食料およそ90%を輸入に頼る現状に危機感
代替タンパク質をはじめ、先端技術の活用によって食料分野で新しい食品やサービスなどを開発するフードテックがグローバルトレンドになりつつあり、シンガポールでも開発に力を注いでいる。その背景をジョン・エン氏はこう語る。

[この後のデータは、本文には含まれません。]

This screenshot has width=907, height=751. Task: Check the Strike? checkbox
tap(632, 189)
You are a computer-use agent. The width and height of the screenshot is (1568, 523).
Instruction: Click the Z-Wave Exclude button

「増加する世界人口は2050年までに100億人に近づくと考えられ、その人口を養うためには、食料生産量をいまより70%増加させなくてはなりません。しかし、農業生産のための用地や水資源には限りがあるうえ、気候変動により不作も発生。畜産は地球温暖化を引き起こす温室効果ガスを大量に排出し続けており、さらに、アジアにおける鳥インフルエンザの危機など、サプライ・ショックのリスクも高まってきていて課題が山積みです。そのため、食料の生産に関して、グローバル全体でよりサステナブルな方法を見出していく必要があるのです。」
そうした状況のなか、農業用地が国土の1%にも満たないシンガポールでは、葉もの野菜は国内需要の14%、卵は26%、魚は10%しか生産できておらず、食料のおよそ90%を輸入に依存。気候変動による生産減少や人口増加による食料需要の増大といった食料事情の変化に対して脆弱であり、そのことに危惧を感じたシンガポール政府は、食料安全保障をより強化し、今後も食料の安定的な供給を確保していくために、「30×30」を掲げたのである。
「30×30」とは、2030年までに栄養ベースでの食料自給率を30%まで引き上げる目標で、「いかにシンガポールの食のサプライチェーンが弱いかということを、コロナ禍でも改めて気づかされました」とジョン・エン氏。新型コロナウイルスのパンデミックでサプライチェーンの遮断を受け、「30×30」の目標達成の必要性を痛感したという。